The death of Lionel of Antwerp prompted his deputy commander, Edward le Depenser, to threaten war on the Visconti family, in the belief that gluttony was not the real cause: le Despenser was convinced the Visconti had orchestrated the murder. Nothing came of his accusations and Edward’s grand plans for royal rule in Italy were thwarted. Lionel was initially buried in Pavia before being moved to England. He was reinterred at the convent of Austin Friars in Clare, Suffolk, beside his first wife, Elizabeth de Burgh.

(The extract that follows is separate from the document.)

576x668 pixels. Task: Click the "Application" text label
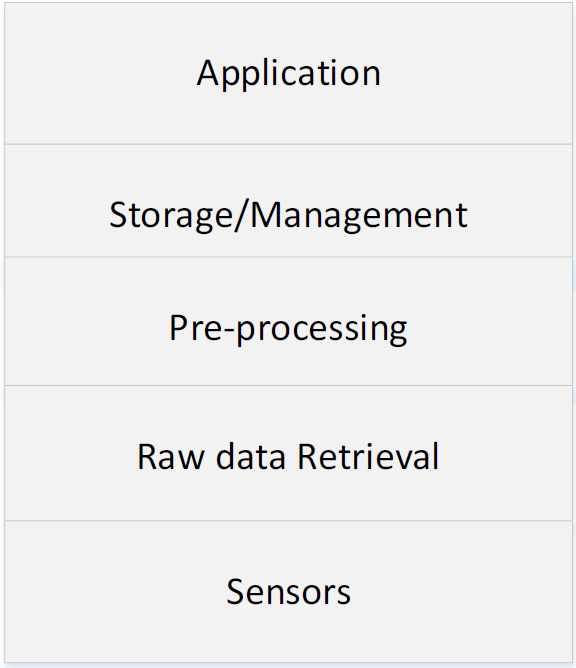coord(288,75)
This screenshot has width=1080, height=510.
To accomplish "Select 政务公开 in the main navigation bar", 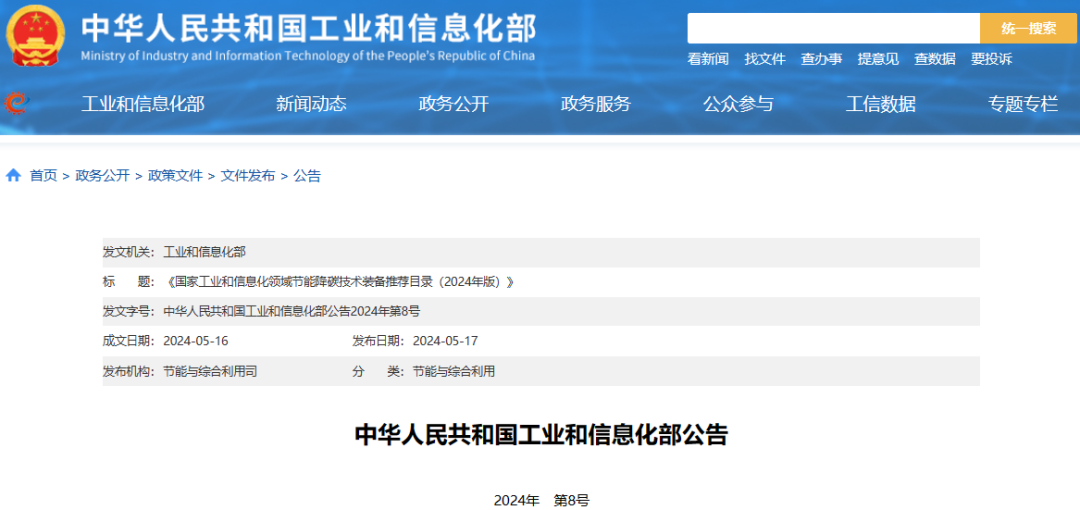I will (x=453, y=104).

Following the death of Blanche, John of Gaunt spent the last months of 1368 working closely with his father at court to broker a new marriage for himself. In another attempt to secure an alliance with Flanders, John was proposed to Margaret, the daughter of its Count; it was effectively the same marriage agreement that he had previously tried to achieve for his brother, Edmund of Langley. Again, this was refused and Margaret eventually wed the Duke of Burgundy, Charles V’s brother. The rivalry between England and France was catalysed by the marriage. And even as the French won the alliance with the Count of Flanders there were growing hostilities in Aquitaine. The Black Prince was losing control of his territory and faced an uprising from the Gascon nobility.

Prince Edward lay sick. Bedbound at his court in Bordeaux, he was attended by the leading physician Pierre de Manti. The Spanish campaign that proved so spectacular for John of Gaunt had taken its toll on his brother. The illness, possibly dysentery, that began in Spain had worsened and the fouage – the tax enacted to fund the Spanish campaign – had unsettling consequences back in Aquitaine. With Pedro dead, the Prince was never reimbursed. The nobility previously loyal to the Prince in Aquitaine began to air their grievances to Charles V. According to Chandos Herald, ‘those who he held as friends now became his enemies’.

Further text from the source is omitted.